Guide to Hot Pot
Hot Pots on a Cold Day
With the colder months coming and so much rainfall lately, your Japan travels may require a few more layers of clothing or some hot tea between stops. While many think of Japan only as a tropical island destination, the nation can get quite cold during the chilly Winter holiday months of November, December, and January. In fact, an old friend of mine was regaling me with her tales of a trip to Japan a few years back during a particularly brisk December. She was super excited to explore the island nation (especially as a Nikkei Japanese American) only to find she didn't have enough layers to keep her warm while traveling Tokyo's trendy Harajuku & Shibuya Crossing. While Okinawa can maintain a tropic atmosphere year-round, you better pack a warm coat before your next Japan tour if you plan on seeing the country in the Winter. If you really insist on skipping out on a heavy coat, then be sure to at least eat some authentic Japanese cooking like Hot Pot to stay warm. Not sure which to try? Japan Deluxe Tours has you covered.

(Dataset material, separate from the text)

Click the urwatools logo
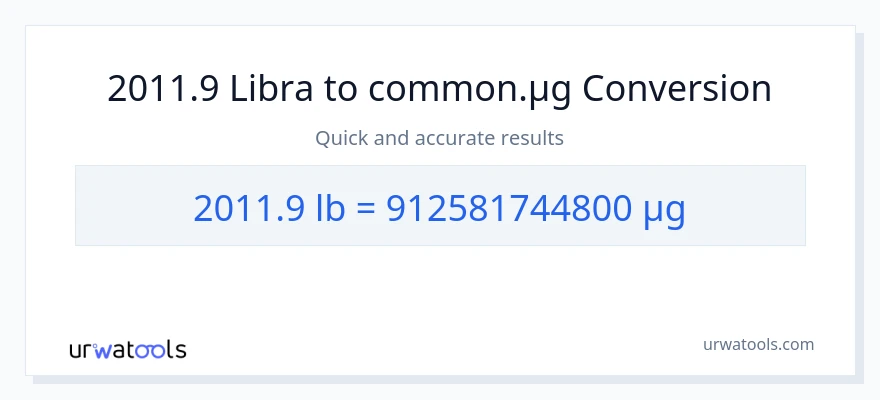 point(127,349)
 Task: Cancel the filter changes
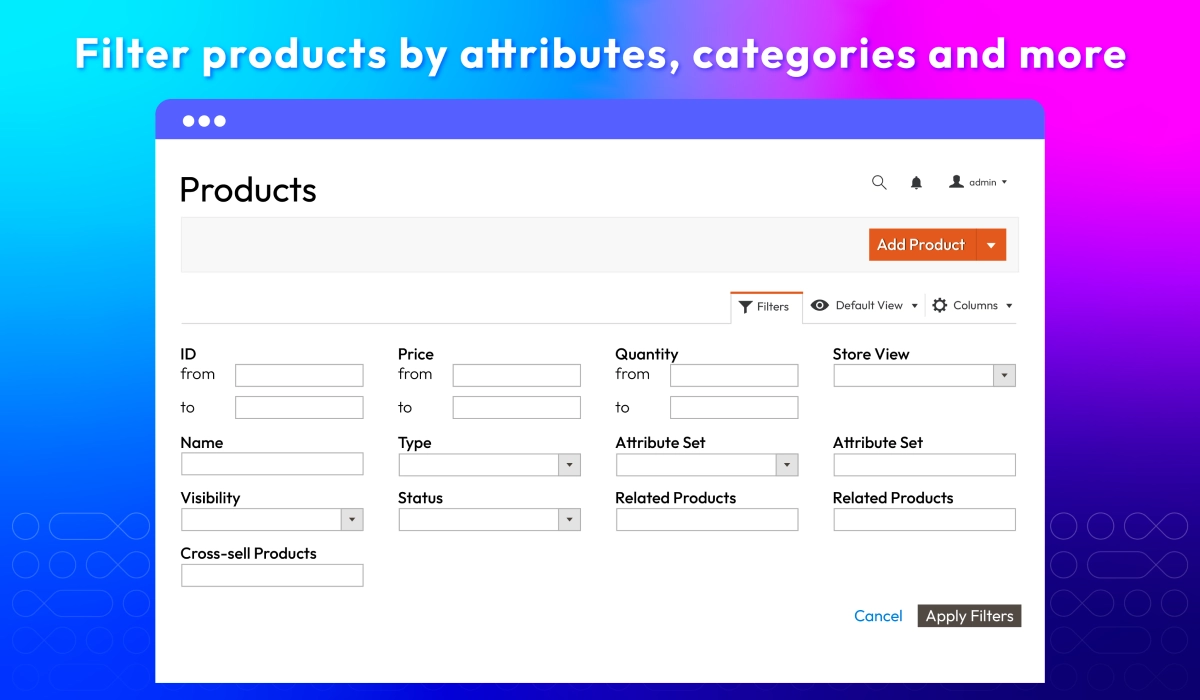click(878, 615)
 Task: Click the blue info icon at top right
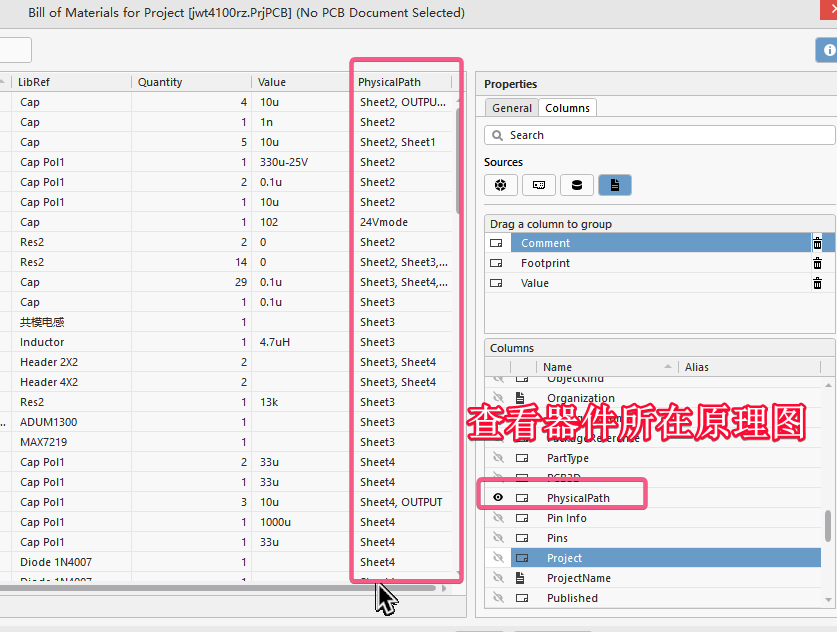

Arguably the favorite hot-pot offering for this Japanese writer, Sukiyaki is a delicious medley of meats and veggies in a semi-sweet stew like broth. While the Japanese in Kanto and Kansai may disagree how to prepare sukiyaki, you won't mind once you sink your teeth into your first helping of wagyu meat and delicious vegetables. Unlike other hot-pot dishes, sukiyaki is often served with a raw egg in a bowl for you to dip your meat and veggies into. Some popular ingredients include: Vegetables, tofu, konjac (shirataki) noodles, and thinly sliced pieces of Japanese wagyu beef or tender pork. Sukiyaki is such a popular dish, it isn't a surprise to see your favorite Anime characters enjoying this winter time treat around a kotatsu.

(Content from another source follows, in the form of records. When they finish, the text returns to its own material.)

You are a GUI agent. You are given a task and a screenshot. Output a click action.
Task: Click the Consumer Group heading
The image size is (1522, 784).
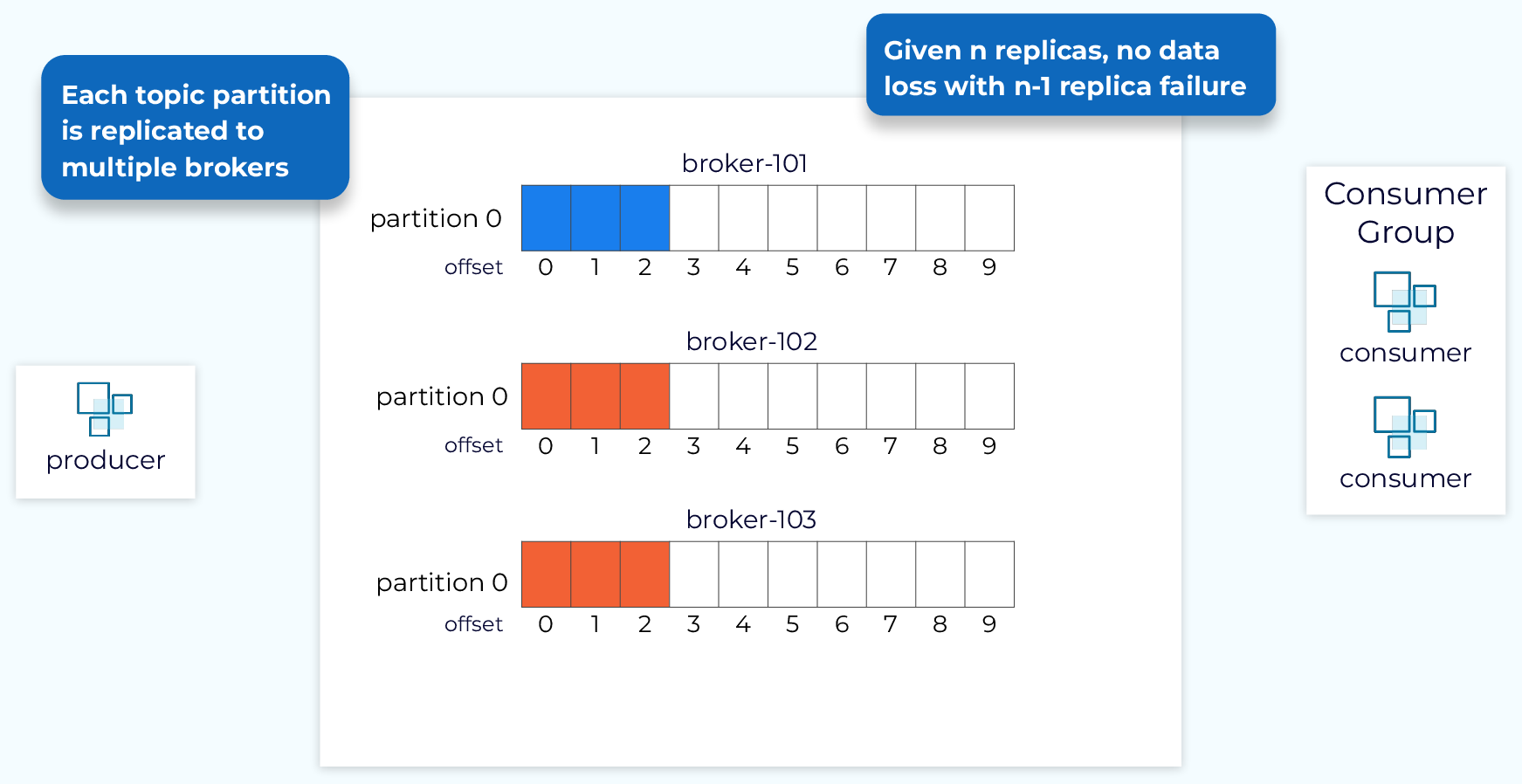(x=1405, y=212)
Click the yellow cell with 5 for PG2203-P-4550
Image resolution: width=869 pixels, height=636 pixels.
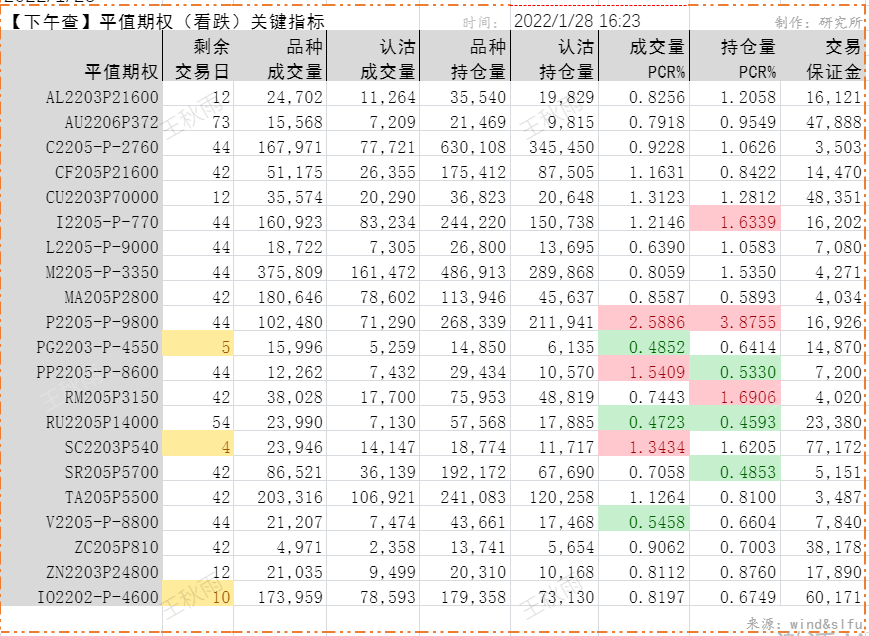click(x=202, y=347)
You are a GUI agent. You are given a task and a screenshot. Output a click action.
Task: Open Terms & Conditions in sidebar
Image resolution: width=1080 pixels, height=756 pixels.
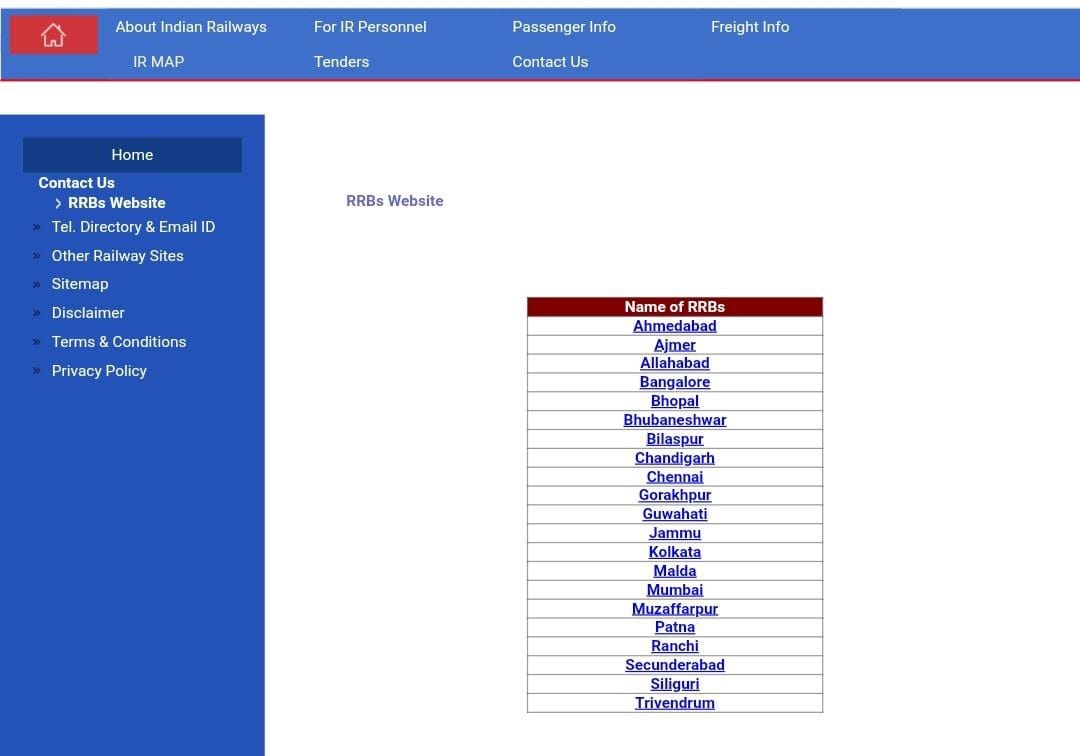coord(119,342)
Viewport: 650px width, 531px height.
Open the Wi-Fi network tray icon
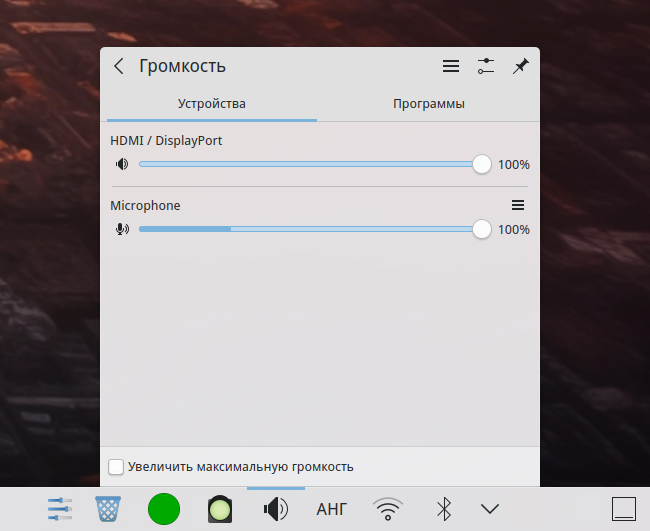[x=388, y=509]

If you're a traveler looking for a dining experience during your holiday vacation, Shabu-shabu is the way to go. Named after the unique style of cooking your meat in the hot-pot, patrons dip their meat into the hot-pot to cook their food for a few seconds. It only takes a few second, or the same amount of time it would take to say
shabu-shabu to cook the meat.
Served with ponzu sauce or goma sauce, Shabu-Shabu is a popular form of Japanese cooking loved around the world. Whether it's Japan or the United States, Shabu-Shabu is a go-to for families and couples in the winter. Families and friends can enjoy a fun night sitting around the hot-pot swapping stories, cooking their meal, and share an enjoyable dining experience.

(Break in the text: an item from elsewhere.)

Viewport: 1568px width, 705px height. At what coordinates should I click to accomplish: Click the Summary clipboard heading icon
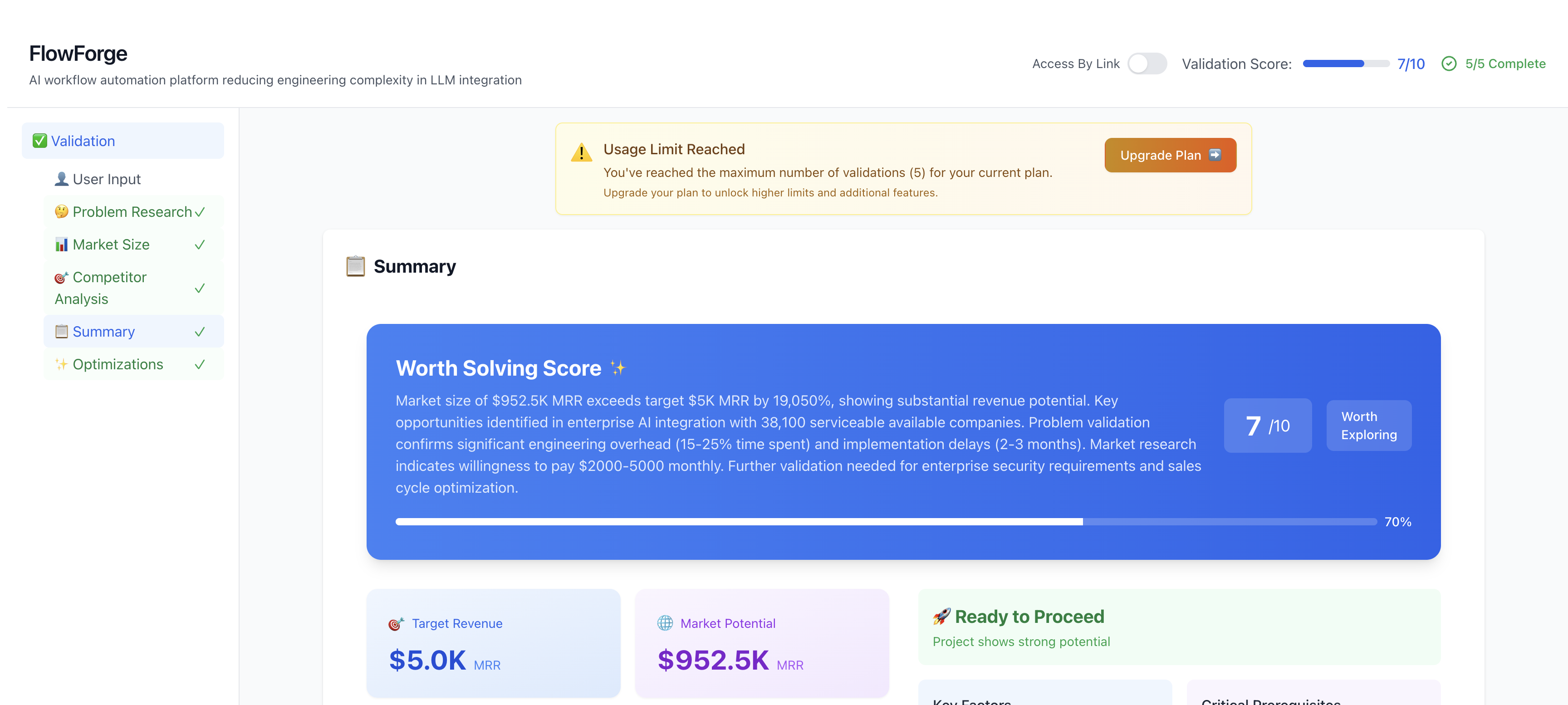click(x=356, y=266)
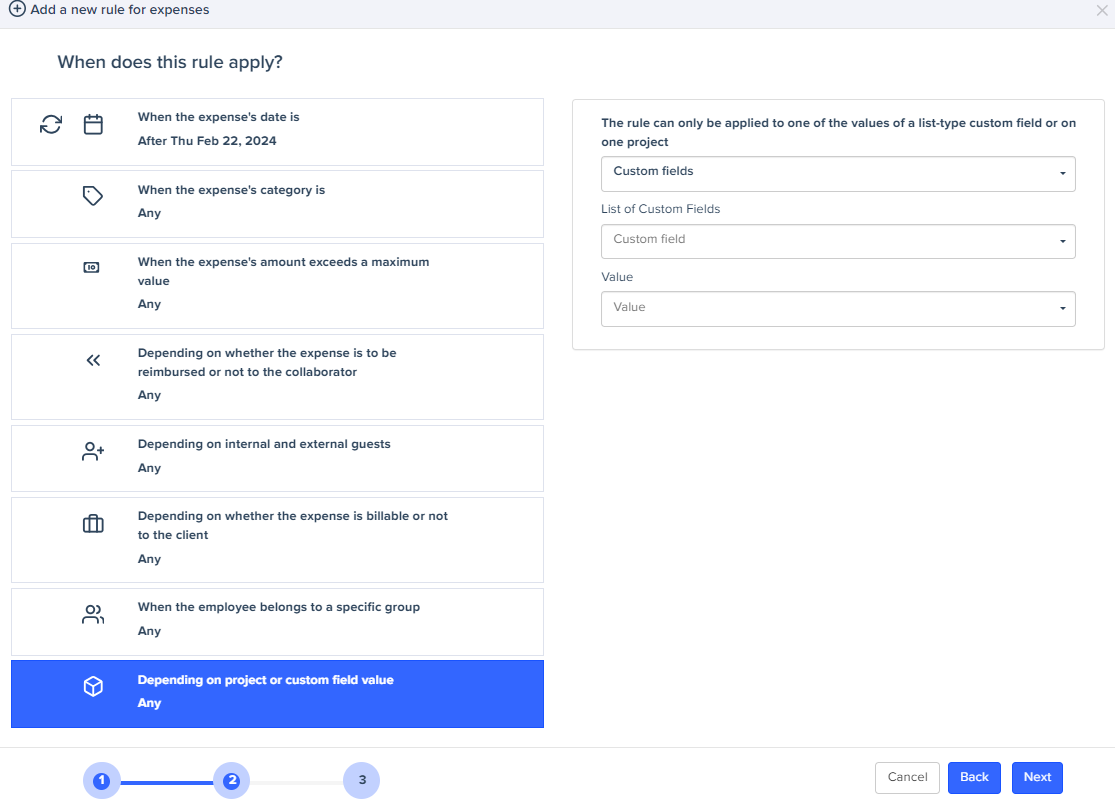Click the project cube icon

pos(93,687)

Nabe simply refers to stew, but Japan Deluxe Tours highly recommends eating authentic Chanko Nabe if your vacation ever takes you to Tokyo or Osaka. Meant to feed the behemoths known as the Sumo Wrestlers, Chanko nabe is a heavy dish stacked with proteins like chicken or fish, with tofu and veggies making up the rest of the dish. Even though the dish is heavy in calories and a means for sumo wrestlers to gain quick amounts of fat and proteins into their bodies, the Japanese people have found their own attraction to the stew. The best part? Unlike other hot-pot dishes that follow strict recipes or preparations, Chanko Nabe is an informal dish utilizing whatever ingredients are available.
Honorable Mention: Oden
Not sure which hot-pot dish is for you? If you're looking for something a bit more informal or on the go, why not stop by for Oden? Available at most convenience stores during the cooler months (or year rounds depending on the prefecture) or offered at Izakaya's, oden is the ultimate epitome of Japanese comfort food. Oden is made using a variety of ingredients, including eggs, proteins, daikon radishes, and fish-cakes, in a lightly-stewed soy-flavored dashi broth. Cheap, easy to order, and filling, Oden is the perfect on-the-go hot-pot treat before sitting down for a full serving of Sukiyaki, Shabu-shabu, or chanko nabe!